In:    serial,usbkbd
Out:   serial,vidconsole
Err:   serial,vidconsole
Net:   eth0: ethernet@7d580000
PCIe BRCM: link up, 5.0 Gbps x1 (SSC)
starting USB...
Bus xhci_pci: Register 5000420 NbrPorts 5
Starting the controller
USB XHCI 1.00
scanning bus xhci_pci for devices... 2 USB Device(s) found
       scanning usb for storage devices... 0 Storage Device(s) found
Hit any key to stop autoboot:  0
Card did not respond to voltage select! : -110
** Booting bootflow 'mmc@7e340000.bootdev.part_1' with script
Working FDT set to 2eff2600
Saving Environment to MMC... Writing to MMC(0)... OK
switch to partitions #0, OK
mmc0 is current device
27271680 bytes read in 1361 ms (19.1 MiB/s)
Moving Image from 0x80000 to 0x200000, end=1d20000
## Flattened Device Tree blob at 2eff2600
   Booting using the fdt blob at 0x2eff2600
Working FDT set to 2eff2600
   Using Device Tree in place at 000000002eff2600, end 000000002f002ffc
Working FDT set to 2eff2600

Starting kernel ...

And the system boots normally, I get a login prompt. CRC check passes during every subsequent boot attempt. That makes me think that the only difference is that 64bit image is able to self-recover from CRC-error state and 32bit image isn’t. 64bit image writes env (Saving Environment to MMC... Writing to MMC(0)... OK) and fixes CRC mismatch as a result, while 32bit image hangs at Bus xhci_pci: forever.

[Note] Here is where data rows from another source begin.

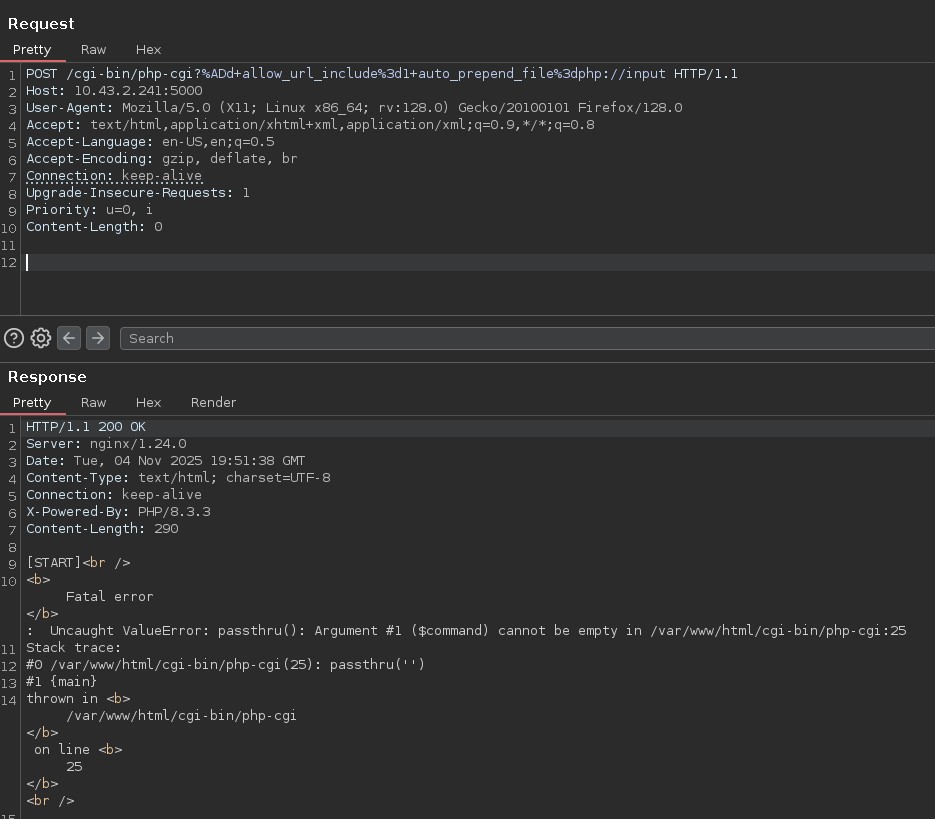Click the Server nginx response header
Screen dimensions: 935x819
tap(106, 444)
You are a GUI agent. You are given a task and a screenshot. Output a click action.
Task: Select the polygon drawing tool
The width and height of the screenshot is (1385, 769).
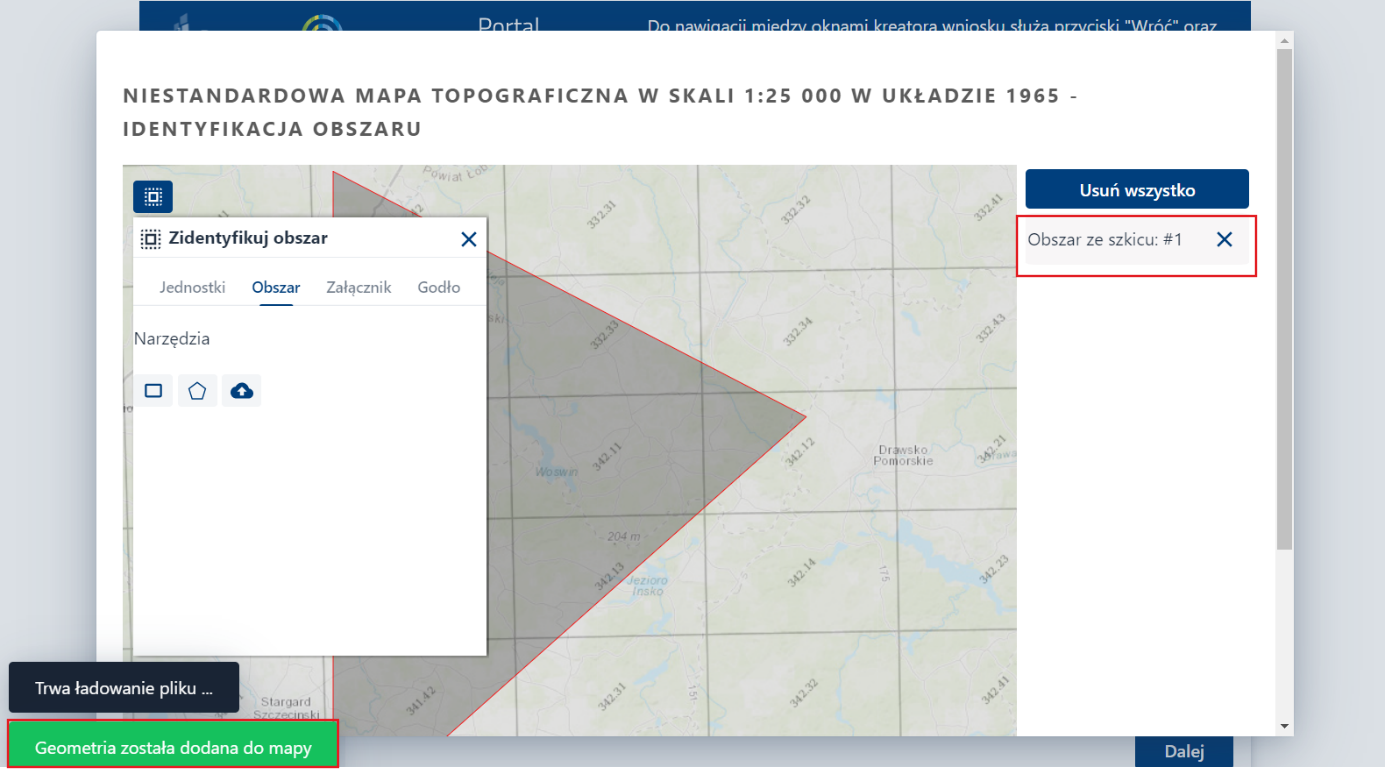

Similar behaviour is observed with vanilla u-boot (without mender support). It looks like u-boot issue, not related to mender.

Hi @Vladimir,

The initial CRC error is actually not an error, the wording is unfortunate. The meaning is “no environment found, using the default one”. And that’s absolutely fine and intended, as the default environment is explicitly fine for operation (without Mender integration), and on first start writes a defined environment (with Mender integration). So that one, even if it sounds scary, is perfectly normal and not related to the RPi4/32bit not booting. I still have to figure that out :frowning:

Greetz,
Josef

Hi @Vladimir,

I think I have found and fixed it! Care to give the current HEAD of [`meta-mender-community](GitHub - mendersoftware/meta-mender-community: Community supported integration layers for Mender on various boards), branch `scarthgap` a spin for Raspberry Pi 4 32bit.

Greetz,
Josef

It works. Thank you very much for your help.